However, there’s a catch: studies show that it’s only the performance of the economy in the six months before an election that matters to voters. Our memories are too short; we overweight recent performance and underweight the past. So, an economy could be in shambles for 3+ years, but if personal income begins to grow substantially in the summer before a presidential election, the incumbent party’s chance of reelection is much higher than it ‘should’ be.

The potential consequences of this fact are worse than simple unfairness. It incentivizes incumbents to intervene and juice the economy just before an election. I’m a bit skeptical as to the role this plays in American elections, though the authors do show that personal income growth is statistically significantly higher in US presidential election years, over and above the growth rate of national GDP.

That being said, the degree of control the president has in controlling of the economy is often popularly overrated. Perhaps there is tinkering around the edges, but the timing of major economic events, like recessions, is essentially random. It follows from this that the results of elections will tend to be random also. Take the 1992 election for example. It was preceded by a mild recession in 1990-91 that still lingered into the summer of ‘92 – unemployment was still rising as late as that June. If that recession had happened just one year earlier, the effects would have largely been gone by election time and George H.W. Bush would have certainly won reelection. In this instance, the policy consequences were probably not that great; Bill Clinton’s New Democrats were not that far away from the Republicans of that era. But today, the divide between the parties is wider and growing. In an era of polarization and a powerful executive, random control of the presidency seems disastrous.
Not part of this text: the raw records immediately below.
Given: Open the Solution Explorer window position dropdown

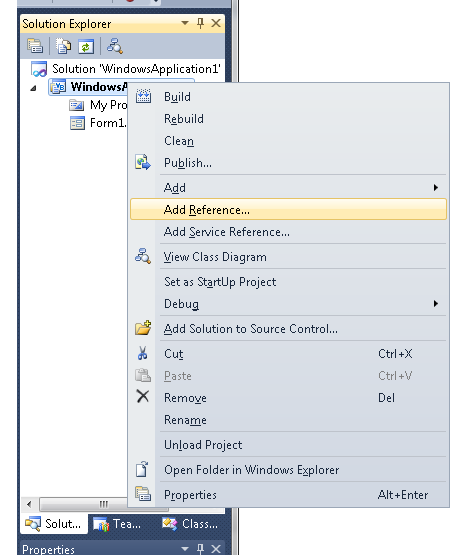Looking at the screenshot, I should coord(184,23).
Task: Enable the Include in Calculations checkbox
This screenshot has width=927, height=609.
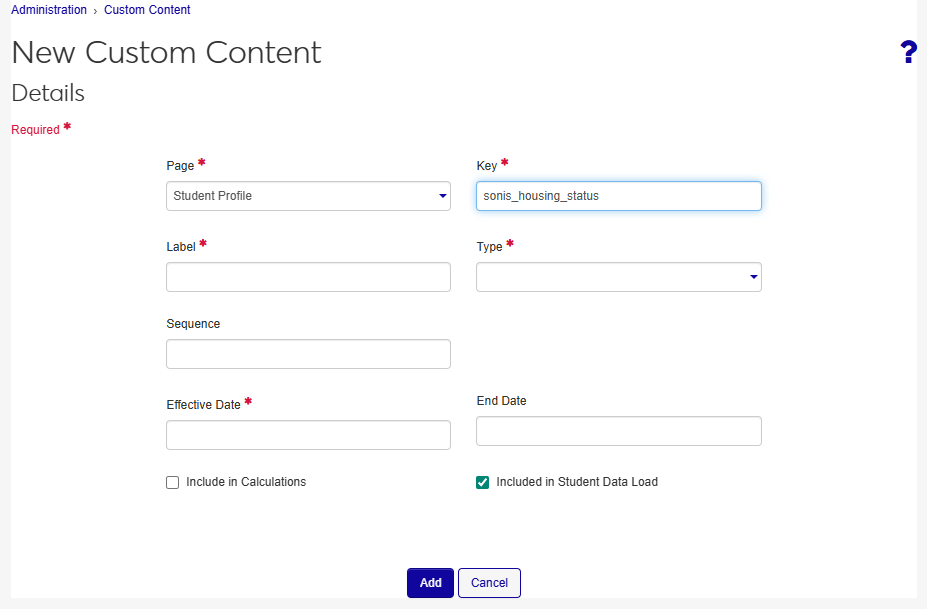Action: tap(173, 482)
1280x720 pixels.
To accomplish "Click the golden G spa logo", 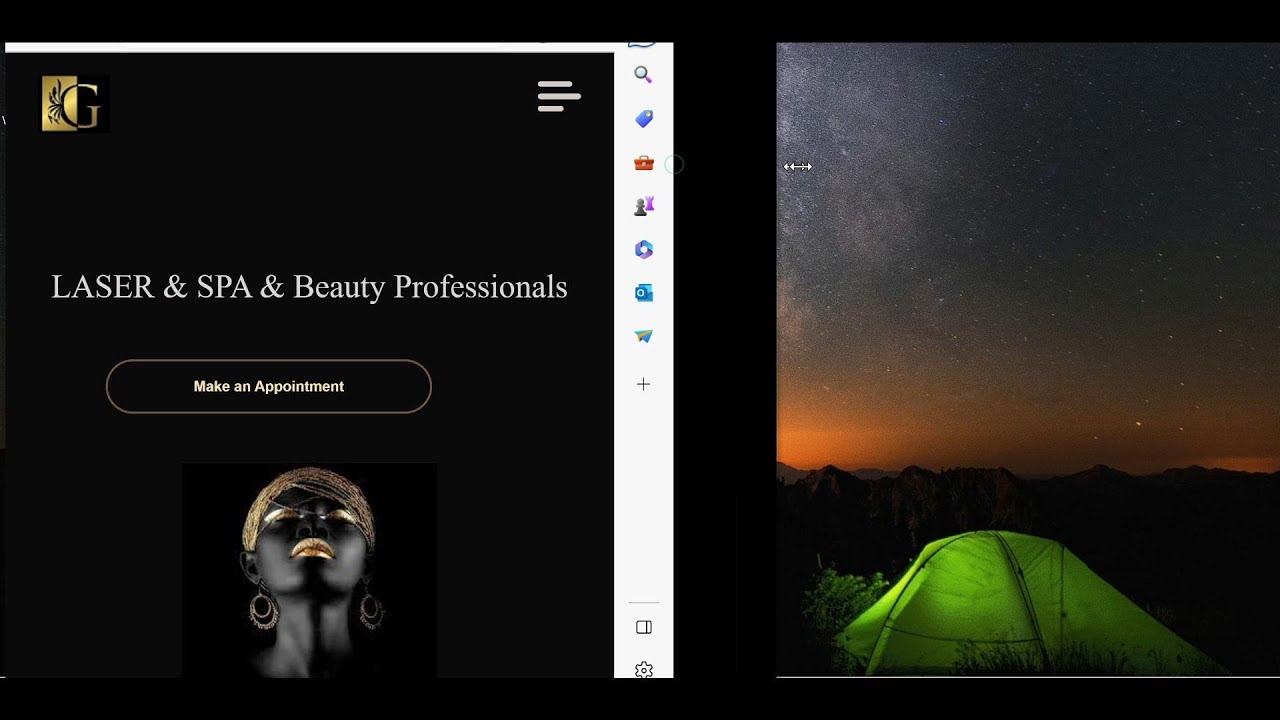I will tap(73, 103).
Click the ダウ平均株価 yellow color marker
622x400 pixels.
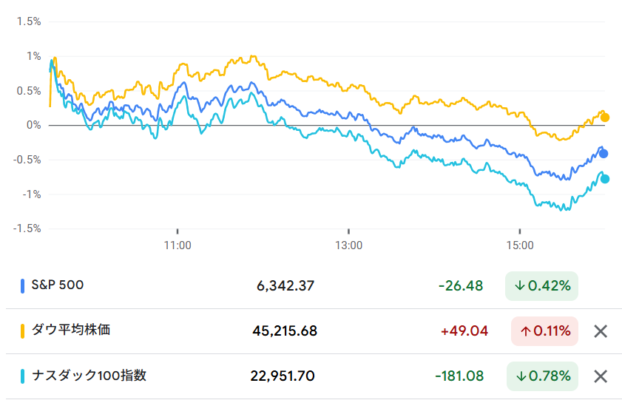(23, 331)
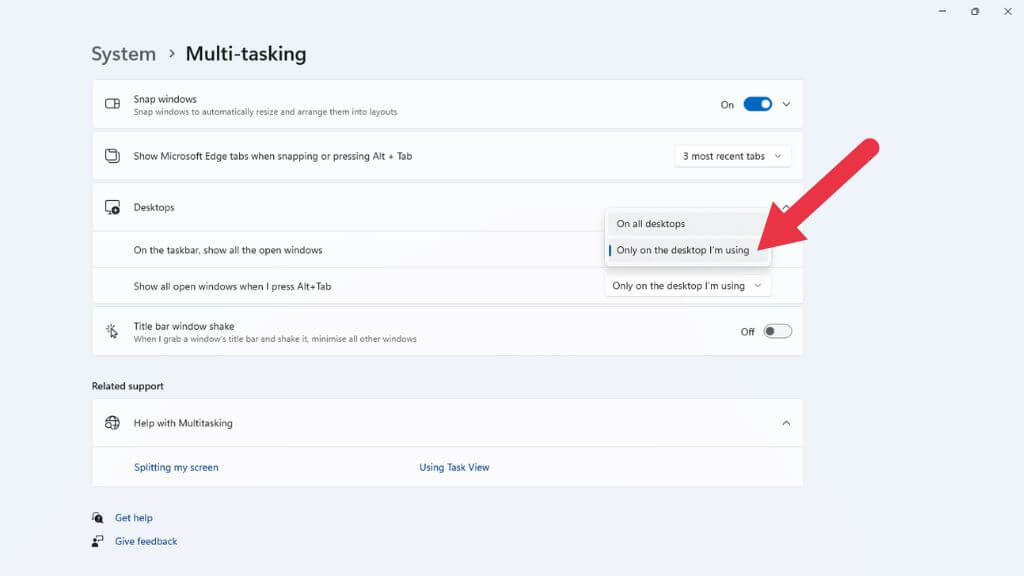Expand the Snap windows options chevron
The height and width of the screenshot is (576, 1024).
[x=787, y=104]

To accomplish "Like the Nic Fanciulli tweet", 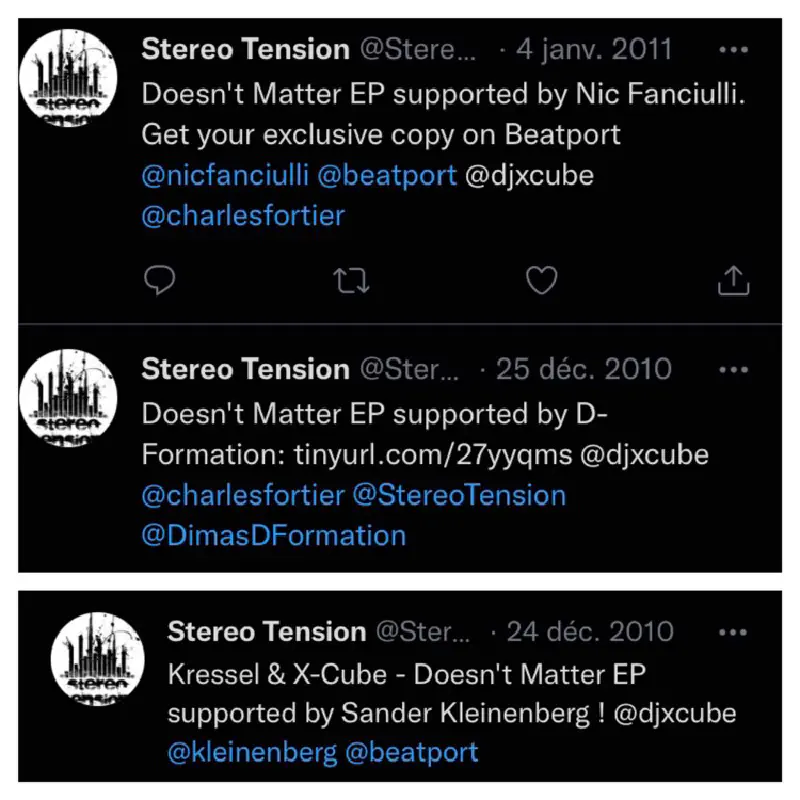I will click(542, 280).
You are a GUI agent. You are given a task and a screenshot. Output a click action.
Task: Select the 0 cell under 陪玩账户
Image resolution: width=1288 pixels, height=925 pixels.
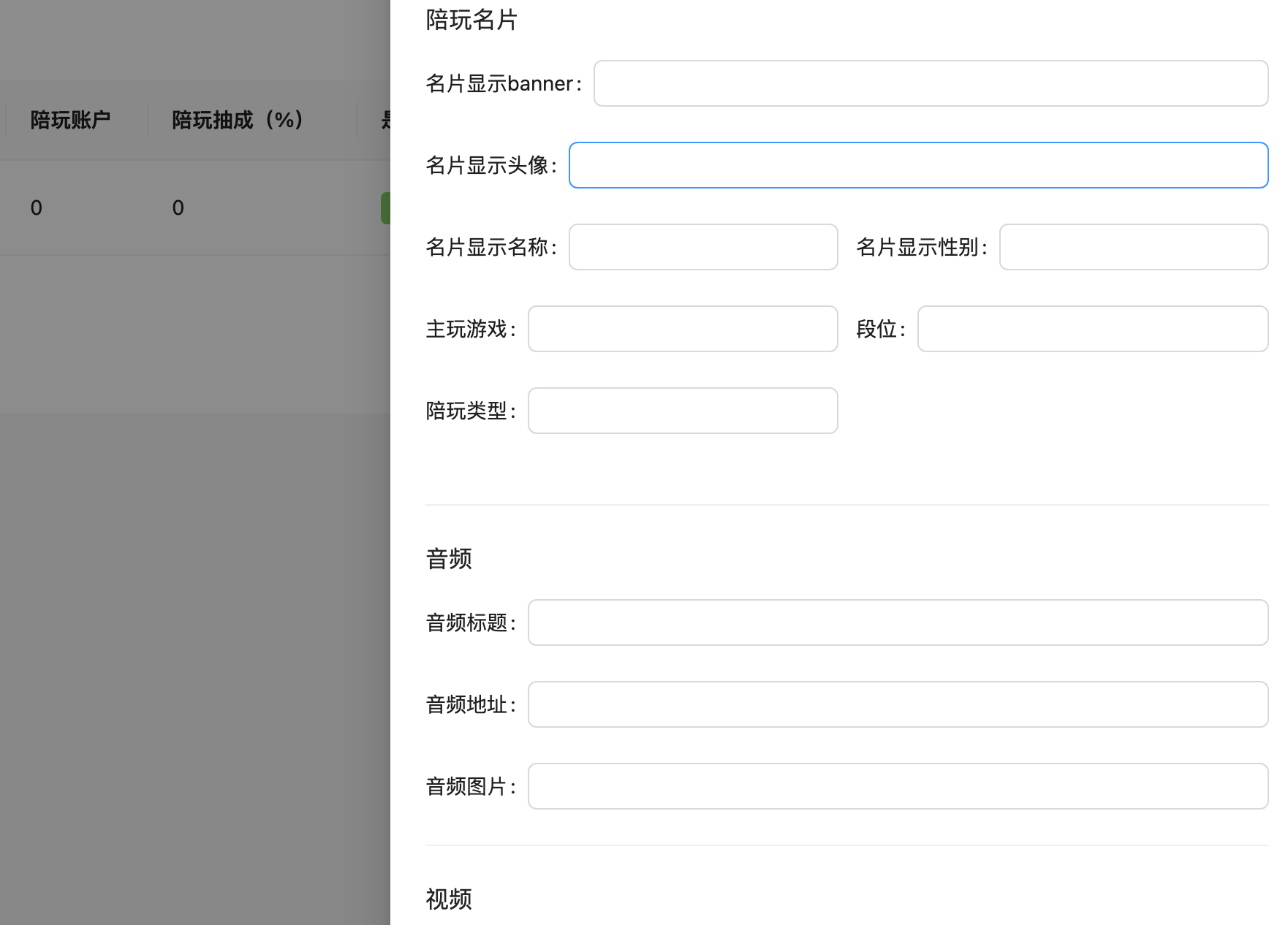[37, 208]
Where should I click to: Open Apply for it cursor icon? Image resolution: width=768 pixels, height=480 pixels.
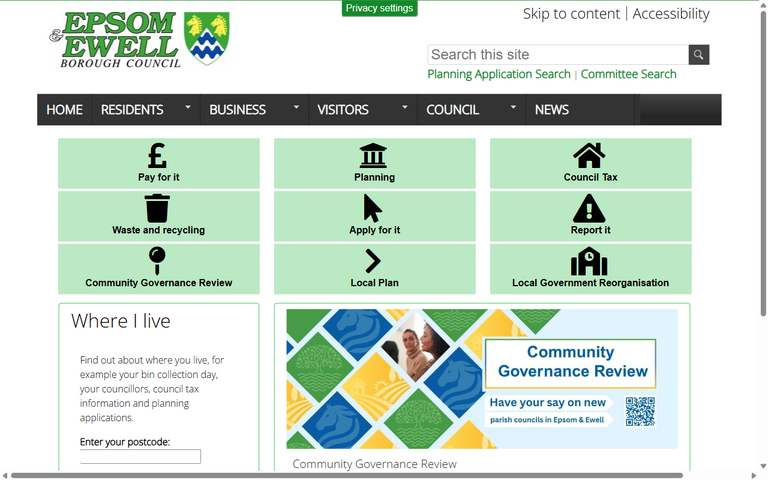(x=373, y=208)
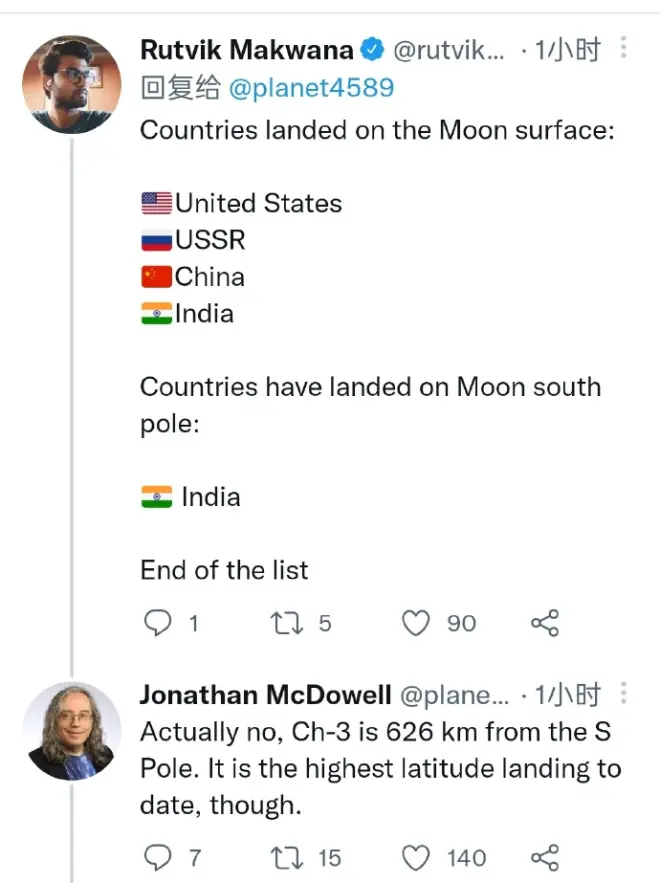Share Jonathan McDowell's tweet
This screenshot has height=883, width=660.
tap(544, 857)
Of course, there is more to the story than the economy. Achen and Bartels also cover popular punishment for natural disasters and other events that government has no plausible control over. The main example they use are droughts. They provide convincing evidence that drought leads to more anti-incumbent votes in areas that are reliant on farming and ranching. Why is this problematic for the accountability model? If voters were punishing poor responses to such events, by definition half of the time the response will be above average. But the authors show this makes no difference in people’s voting patterns: above average, below average, incumbents are punished just the same. Again, this removes the operating mechanism through which the accountability model works, namely, actual accountability.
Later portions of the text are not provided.